[Pixel coordinate grounding data]
= = = = = = =
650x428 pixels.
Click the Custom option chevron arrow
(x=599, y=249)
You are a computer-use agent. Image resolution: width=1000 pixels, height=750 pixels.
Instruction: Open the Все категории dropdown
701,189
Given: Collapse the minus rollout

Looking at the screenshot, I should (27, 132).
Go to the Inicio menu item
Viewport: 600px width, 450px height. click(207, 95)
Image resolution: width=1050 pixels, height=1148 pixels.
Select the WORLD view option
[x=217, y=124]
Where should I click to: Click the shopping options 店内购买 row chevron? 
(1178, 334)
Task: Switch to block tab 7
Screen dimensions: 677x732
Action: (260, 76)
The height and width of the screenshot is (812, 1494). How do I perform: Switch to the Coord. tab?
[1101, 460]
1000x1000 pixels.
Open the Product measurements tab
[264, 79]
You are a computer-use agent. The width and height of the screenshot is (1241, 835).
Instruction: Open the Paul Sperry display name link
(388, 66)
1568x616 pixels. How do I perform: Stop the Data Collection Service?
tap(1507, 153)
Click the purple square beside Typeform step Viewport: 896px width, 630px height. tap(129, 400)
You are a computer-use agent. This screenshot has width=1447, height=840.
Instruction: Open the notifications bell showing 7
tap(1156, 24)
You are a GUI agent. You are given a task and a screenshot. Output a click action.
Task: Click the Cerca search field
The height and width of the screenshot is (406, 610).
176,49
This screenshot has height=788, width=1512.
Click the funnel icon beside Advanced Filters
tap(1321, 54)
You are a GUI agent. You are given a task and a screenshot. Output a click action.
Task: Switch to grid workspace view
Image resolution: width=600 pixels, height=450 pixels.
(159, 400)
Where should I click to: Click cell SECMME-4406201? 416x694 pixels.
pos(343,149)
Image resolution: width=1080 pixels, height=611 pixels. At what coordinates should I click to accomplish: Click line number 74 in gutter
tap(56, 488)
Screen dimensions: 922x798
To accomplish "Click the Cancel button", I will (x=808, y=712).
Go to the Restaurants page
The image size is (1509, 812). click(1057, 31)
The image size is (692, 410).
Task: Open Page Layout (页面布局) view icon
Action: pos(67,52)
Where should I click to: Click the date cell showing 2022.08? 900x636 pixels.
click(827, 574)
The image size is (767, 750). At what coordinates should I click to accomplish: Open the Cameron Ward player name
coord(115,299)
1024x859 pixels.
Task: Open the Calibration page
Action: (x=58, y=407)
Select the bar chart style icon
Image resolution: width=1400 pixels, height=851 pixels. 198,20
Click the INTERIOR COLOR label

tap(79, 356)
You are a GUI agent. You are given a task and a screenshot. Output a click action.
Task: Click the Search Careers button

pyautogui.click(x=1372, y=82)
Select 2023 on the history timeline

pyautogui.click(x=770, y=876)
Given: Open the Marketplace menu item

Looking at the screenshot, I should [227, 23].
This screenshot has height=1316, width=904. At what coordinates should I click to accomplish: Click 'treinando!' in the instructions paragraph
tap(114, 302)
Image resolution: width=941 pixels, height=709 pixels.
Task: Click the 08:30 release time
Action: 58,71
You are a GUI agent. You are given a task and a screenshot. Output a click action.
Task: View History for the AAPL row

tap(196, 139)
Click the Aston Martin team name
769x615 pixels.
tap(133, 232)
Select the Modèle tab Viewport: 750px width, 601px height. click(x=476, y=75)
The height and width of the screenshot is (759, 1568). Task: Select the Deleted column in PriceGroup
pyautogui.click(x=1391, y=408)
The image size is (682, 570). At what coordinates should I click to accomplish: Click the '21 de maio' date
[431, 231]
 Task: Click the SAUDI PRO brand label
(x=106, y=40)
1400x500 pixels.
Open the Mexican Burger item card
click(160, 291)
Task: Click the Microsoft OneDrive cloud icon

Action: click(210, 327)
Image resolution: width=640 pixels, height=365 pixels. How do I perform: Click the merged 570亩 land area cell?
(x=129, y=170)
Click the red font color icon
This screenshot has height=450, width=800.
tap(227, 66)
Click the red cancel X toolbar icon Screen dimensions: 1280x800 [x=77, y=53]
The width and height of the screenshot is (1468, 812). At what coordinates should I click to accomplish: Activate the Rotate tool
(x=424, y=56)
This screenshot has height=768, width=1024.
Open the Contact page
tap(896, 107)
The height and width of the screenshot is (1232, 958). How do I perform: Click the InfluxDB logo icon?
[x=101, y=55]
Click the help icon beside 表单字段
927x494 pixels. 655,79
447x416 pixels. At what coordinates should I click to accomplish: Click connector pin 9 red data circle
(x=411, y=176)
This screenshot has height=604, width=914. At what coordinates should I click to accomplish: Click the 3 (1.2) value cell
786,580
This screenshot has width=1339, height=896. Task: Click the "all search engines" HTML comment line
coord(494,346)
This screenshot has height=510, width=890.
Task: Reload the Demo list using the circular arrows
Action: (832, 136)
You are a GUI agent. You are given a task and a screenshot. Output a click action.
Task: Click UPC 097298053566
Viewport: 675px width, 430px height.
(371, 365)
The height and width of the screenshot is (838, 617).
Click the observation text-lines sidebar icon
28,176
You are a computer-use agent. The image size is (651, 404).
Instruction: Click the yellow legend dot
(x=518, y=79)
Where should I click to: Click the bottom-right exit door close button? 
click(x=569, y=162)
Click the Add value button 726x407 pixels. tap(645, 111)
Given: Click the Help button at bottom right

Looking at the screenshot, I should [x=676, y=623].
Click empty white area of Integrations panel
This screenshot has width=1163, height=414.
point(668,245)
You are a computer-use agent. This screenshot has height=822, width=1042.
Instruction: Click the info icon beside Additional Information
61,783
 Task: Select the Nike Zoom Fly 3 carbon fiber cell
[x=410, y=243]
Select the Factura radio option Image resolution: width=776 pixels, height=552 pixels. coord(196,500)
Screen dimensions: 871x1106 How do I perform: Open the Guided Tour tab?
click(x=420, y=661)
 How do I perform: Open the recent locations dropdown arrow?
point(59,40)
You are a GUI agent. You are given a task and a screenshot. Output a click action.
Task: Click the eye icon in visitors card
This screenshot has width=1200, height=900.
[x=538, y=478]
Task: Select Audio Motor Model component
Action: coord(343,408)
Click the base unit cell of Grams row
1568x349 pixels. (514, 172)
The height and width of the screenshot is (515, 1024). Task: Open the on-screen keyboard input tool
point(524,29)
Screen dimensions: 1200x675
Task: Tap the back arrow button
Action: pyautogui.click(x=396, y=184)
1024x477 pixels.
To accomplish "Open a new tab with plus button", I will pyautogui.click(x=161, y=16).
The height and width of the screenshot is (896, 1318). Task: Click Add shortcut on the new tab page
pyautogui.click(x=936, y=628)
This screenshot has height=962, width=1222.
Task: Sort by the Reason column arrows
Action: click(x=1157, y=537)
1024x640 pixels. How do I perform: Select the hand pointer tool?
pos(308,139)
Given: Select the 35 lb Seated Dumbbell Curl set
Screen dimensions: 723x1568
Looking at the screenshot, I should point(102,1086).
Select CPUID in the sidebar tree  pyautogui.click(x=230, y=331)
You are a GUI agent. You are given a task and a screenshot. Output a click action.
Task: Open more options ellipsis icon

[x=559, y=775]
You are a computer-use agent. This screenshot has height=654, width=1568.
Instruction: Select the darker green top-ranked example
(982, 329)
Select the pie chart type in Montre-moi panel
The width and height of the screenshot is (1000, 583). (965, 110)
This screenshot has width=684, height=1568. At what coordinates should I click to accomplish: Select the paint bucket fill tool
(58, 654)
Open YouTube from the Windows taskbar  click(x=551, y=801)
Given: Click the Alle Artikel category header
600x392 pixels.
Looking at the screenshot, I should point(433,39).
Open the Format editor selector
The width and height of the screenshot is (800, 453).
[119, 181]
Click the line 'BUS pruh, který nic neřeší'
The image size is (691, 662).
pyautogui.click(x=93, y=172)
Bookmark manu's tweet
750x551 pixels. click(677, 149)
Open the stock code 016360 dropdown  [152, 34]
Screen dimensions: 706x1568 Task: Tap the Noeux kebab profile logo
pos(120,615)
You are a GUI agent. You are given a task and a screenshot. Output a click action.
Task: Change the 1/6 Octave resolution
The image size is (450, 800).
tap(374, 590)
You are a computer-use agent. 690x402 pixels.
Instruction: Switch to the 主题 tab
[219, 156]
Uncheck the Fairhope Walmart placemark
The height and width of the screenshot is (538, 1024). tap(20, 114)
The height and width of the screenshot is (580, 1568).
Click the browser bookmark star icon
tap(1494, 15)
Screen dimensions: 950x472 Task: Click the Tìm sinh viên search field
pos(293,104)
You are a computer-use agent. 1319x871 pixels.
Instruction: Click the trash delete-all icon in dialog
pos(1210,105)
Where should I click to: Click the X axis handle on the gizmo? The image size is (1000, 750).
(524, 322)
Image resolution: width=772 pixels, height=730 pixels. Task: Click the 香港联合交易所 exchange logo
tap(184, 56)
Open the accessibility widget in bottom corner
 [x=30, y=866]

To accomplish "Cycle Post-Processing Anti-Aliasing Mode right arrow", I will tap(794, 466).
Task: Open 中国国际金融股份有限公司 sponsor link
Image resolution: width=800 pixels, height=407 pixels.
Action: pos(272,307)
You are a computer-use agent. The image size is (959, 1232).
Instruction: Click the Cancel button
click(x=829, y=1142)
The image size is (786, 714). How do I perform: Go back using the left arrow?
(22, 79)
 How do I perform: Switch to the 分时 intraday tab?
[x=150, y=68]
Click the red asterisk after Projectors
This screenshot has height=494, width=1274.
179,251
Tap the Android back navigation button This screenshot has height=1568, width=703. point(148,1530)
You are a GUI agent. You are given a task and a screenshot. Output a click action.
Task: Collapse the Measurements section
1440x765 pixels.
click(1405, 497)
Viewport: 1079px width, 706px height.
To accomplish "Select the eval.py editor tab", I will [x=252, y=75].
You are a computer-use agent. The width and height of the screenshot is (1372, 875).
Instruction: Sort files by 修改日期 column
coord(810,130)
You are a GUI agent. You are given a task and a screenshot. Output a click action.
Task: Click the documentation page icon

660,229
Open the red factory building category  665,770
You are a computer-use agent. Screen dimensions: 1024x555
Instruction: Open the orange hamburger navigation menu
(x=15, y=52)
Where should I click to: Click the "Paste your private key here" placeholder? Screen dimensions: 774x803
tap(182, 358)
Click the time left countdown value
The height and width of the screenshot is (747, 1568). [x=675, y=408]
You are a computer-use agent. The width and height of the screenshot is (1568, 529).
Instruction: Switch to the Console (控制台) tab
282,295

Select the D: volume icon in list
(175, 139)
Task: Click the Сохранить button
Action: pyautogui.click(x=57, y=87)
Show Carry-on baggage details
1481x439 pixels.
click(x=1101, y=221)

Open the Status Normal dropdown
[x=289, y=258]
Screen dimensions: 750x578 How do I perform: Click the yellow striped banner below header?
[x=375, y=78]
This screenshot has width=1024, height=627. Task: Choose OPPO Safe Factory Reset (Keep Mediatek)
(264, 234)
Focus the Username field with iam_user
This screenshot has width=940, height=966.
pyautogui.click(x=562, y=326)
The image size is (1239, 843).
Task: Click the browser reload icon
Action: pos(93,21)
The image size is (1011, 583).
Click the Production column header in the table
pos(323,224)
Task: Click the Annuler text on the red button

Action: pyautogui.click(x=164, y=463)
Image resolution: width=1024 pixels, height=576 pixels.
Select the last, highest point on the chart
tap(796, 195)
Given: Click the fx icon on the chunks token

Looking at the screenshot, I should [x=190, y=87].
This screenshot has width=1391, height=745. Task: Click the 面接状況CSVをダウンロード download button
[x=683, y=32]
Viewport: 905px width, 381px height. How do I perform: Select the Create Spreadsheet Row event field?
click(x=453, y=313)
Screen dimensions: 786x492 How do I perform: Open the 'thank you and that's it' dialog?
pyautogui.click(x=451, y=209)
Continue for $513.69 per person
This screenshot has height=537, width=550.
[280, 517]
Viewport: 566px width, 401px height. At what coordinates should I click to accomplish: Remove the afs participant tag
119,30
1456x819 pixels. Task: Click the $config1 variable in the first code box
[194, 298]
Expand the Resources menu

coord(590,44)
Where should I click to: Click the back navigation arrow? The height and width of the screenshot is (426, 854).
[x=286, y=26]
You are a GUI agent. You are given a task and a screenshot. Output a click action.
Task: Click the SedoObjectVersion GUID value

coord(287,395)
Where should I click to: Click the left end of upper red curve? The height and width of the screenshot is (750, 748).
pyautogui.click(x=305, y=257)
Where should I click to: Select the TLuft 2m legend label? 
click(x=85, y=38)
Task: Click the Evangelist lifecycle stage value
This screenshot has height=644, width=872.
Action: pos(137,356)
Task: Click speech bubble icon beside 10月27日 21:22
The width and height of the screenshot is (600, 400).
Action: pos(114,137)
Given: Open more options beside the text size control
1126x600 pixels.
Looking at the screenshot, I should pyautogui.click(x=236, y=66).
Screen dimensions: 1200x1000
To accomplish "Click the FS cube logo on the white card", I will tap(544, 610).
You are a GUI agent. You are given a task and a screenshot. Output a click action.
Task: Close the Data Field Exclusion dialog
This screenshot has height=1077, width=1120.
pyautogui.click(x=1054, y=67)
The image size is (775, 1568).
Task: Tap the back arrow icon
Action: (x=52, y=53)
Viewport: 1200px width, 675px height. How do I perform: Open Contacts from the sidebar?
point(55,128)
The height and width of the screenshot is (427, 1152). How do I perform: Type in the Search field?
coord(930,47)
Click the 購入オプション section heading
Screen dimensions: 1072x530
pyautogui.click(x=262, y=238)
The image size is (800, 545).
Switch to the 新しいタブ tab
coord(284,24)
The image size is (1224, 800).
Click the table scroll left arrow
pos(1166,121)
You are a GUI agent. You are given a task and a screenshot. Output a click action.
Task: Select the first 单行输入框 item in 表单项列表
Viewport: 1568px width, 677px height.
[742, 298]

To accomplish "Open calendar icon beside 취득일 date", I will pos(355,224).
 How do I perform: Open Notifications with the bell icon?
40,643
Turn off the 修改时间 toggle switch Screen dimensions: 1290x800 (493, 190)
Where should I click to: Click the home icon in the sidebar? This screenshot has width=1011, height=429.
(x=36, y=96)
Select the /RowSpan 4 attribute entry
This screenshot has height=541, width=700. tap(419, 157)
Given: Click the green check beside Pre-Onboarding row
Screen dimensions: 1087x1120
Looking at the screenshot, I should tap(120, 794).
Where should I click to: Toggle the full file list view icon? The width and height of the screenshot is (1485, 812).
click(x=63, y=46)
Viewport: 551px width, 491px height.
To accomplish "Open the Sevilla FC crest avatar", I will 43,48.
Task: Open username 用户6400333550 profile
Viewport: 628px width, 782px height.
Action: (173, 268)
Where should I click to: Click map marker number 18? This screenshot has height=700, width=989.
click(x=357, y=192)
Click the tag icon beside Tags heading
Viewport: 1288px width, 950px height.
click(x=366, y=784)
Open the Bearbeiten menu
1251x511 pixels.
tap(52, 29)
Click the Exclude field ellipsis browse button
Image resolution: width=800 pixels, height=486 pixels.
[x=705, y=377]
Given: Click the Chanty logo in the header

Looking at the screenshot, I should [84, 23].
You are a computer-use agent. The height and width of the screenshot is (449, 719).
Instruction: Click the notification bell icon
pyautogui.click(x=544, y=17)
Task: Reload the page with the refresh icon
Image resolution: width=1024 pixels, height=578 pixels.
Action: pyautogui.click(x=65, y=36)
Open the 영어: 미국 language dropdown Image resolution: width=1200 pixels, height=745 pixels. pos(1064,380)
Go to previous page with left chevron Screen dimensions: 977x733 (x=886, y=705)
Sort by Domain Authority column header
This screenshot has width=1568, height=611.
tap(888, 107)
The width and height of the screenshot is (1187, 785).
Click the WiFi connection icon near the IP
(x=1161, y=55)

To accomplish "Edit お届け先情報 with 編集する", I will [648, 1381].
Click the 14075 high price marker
= = = = = = =
WHAT THE TASK ASKS
Only one stretch of the records above is wanted: the lines between the one holding "Click the table scroll left arrow" and the one holding "Turn off the", inclusive, reproduced exactly.

WRITTEN REPLY
Click the table scroll left arrow
pos(1166,121)
You are a GUI agent. You are given a task and a screenshot. Output a click action.
Task: Select the first 单行输入框 item in 表单项列表
Viewport: 1568px width, 677px height.
[742, 298]

To accomplish "Open calendar icon beside 취득일 date", I will pos(355,224).
 How do I perform: Open Notifications with the bell icon?
40,643
Turn off the 修改时间 toggle switch Screen dimensions: 1290x800 (493, 190)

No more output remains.